You move from the regime of wires/traces to waveguides
And all of that being said, the equipment to debug/design this stuff is ridonculous. A signal/spectrum analyzer that can do Eye Diagrams for PCIe or memory busses costs more than a Tesla electric car
 
10:53 PM
@crasic I've been wondering how to do you do a spectrum analyzer on a 1+ GHz signal. The probes themselves will have enough capacitance to mess up the signal. I have a few of these at home in my dad's lab, but I think they max out at a few hundred MHz.
 
@Mysticial Very expensive, active differential probes
The priciest probes handle 30GHZ bandwidth and cost 30KUSD
 
nice... We definitely don't have those lying around the lab.
 
30GHZ bandwidth means comfortable sensing of signals Up to about 3 GHZ
For Digital Logic <~600MHZ you can use a logic analyzer directly
 
@crasic There is one nice point though. Much like cameras losing value quickly, while lenses retain theirs, o'scopes and logic analyzers lose value quickly but probes retain theirs quite well.
 
@crasic The ones we have are analog. No fancy OS looking screen like that.
 
11:03 PM
@Mysticial Digital Scope are the standard now, you can get ones equivalent to top of the line analog gen scopes for a few bills
100-300MHz bandwidth, ~Giga Samples, about 500 bucks
you pay for the triggering modes now
So Tek will sell you a 3K scope that is quite good, but then you pay a $500 license to get additional triggering modes enabled in firmware
 
@crasic That doesn't sound too bad if it goes over the 1 GHz. IIRC, the analog ones we have (probably late-1990s era) were several grand.
And only a few hundred MHz.
 
@Mysticial There is still an analog bandwidth spec, determined by the input amplifier stage (which is analog)
typically these scopes will advertise 100-300MHZ bandwidth (analog) for normal models
but the digital sampling may be Gigasamples
So in terms of the fastest signal you can feed in, roughly the same as analog scopes, with enough sampling overhead that you will never run into nyquist for any signals the scope can actually injest
 
I don't know what our scopes actually sample at. But I remember them being able to track a signal at a 100 MHz or so. (and use knobs to measure the amplitude, phase, etc...)
 
@Mysticial If it's analog there is no sampling, the signal drives the control grid of the display directly
so the only limit is the bandwidth of the analog input circuitry
 
@crasic oh ok
 
11:08 PM
There is a "refresh" (VSYNC) which is controlled by the trigger, which may be complex
but after triggering, it just sweeps the dot across the display with the deflection directly controlled by input
 
Ironically, referencing our earlier conversation about the utility of breadboarding a processor. I do think its valuable to learn to use an analog scope before a digital one
 
@crasic ..same as a mid-range analog scope. There were analog scopes that would do a GHz; digital scopes with the same capabilities aren't as expensive as the analog ones were new, but they're still thousands of dollars, not hundreds.

- - -

§ What is asked:
1 - According to the oscilloscope chat, how much does Tek charge for a license that enables additional triggering modes in firmware?
2 - Duplicate the pointing records for screenshots and pages line by line, leaving the pictures out.
The chat text and the records have no connection to each other.

[Pointing records for screenshots and web pages]
- - -

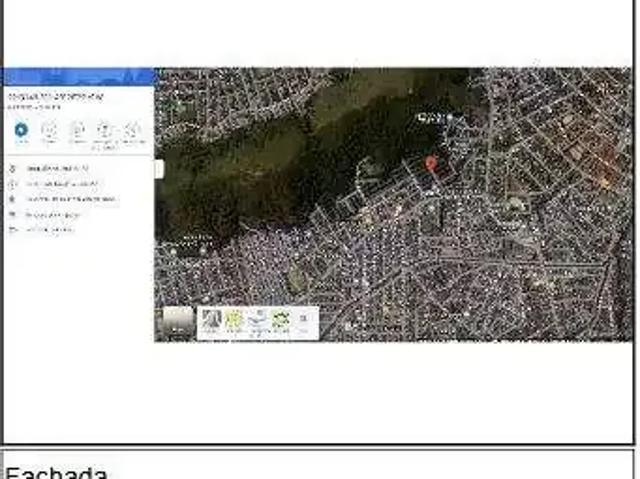This screenshot has height=479, width=640.
Task: Click the blue Directions button
Action: 21,130
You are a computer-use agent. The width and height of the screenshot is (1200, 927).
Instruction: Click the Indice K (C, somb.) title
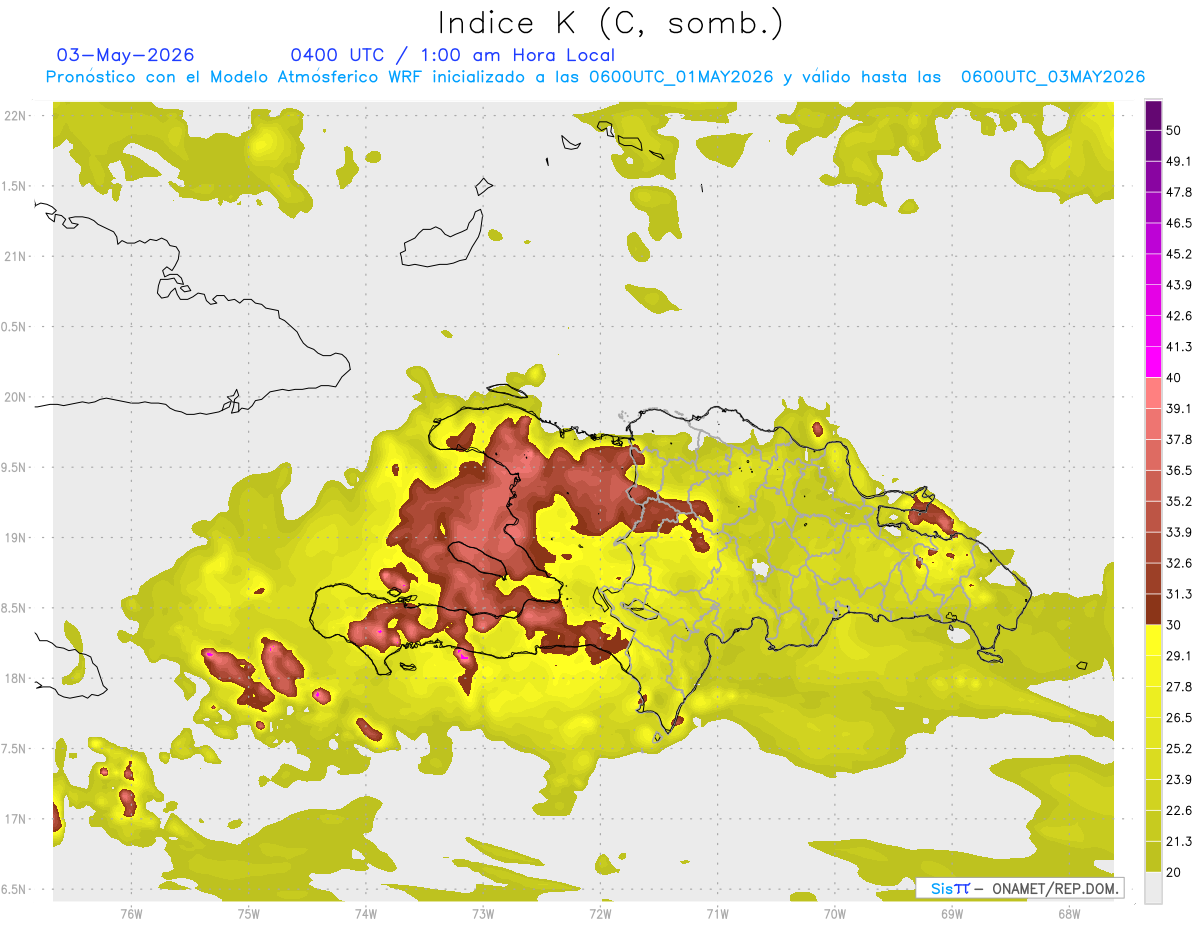611,23
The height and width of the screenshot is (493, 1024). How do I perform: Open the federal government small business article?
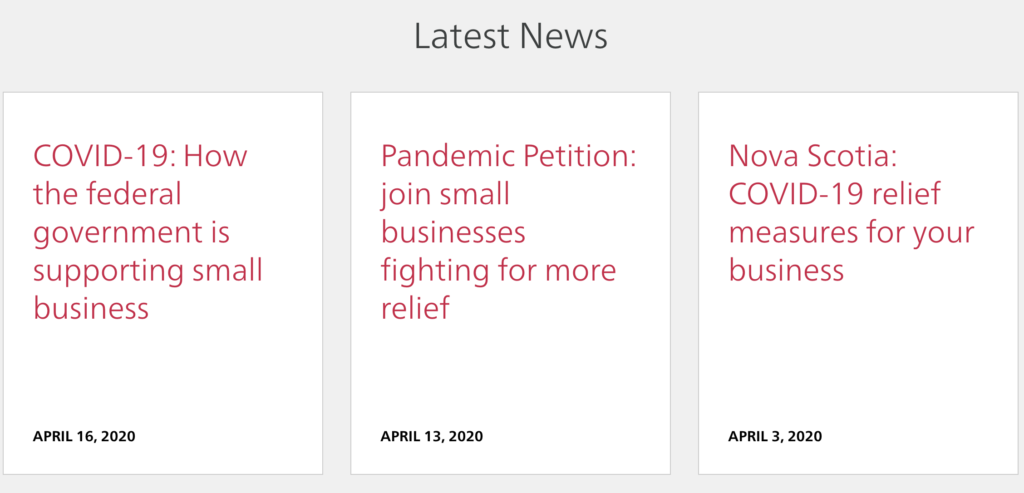click(x=148, y=232)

- - -

§ Answers to the exercise:
1 - $500.

2 -
This screenshot has height=479, width=640.
Task: Click the blue Directions button
Action: 21,130
You are a computer-use agent. The width and height of the screenshot is (1200, 927).
Instruction: Click the Indice K (C, somb.) title
611,23
The height and width of the screenshot is (493, 1024). How do I perform: Open the federal government small business article?
click(x=148, y=232)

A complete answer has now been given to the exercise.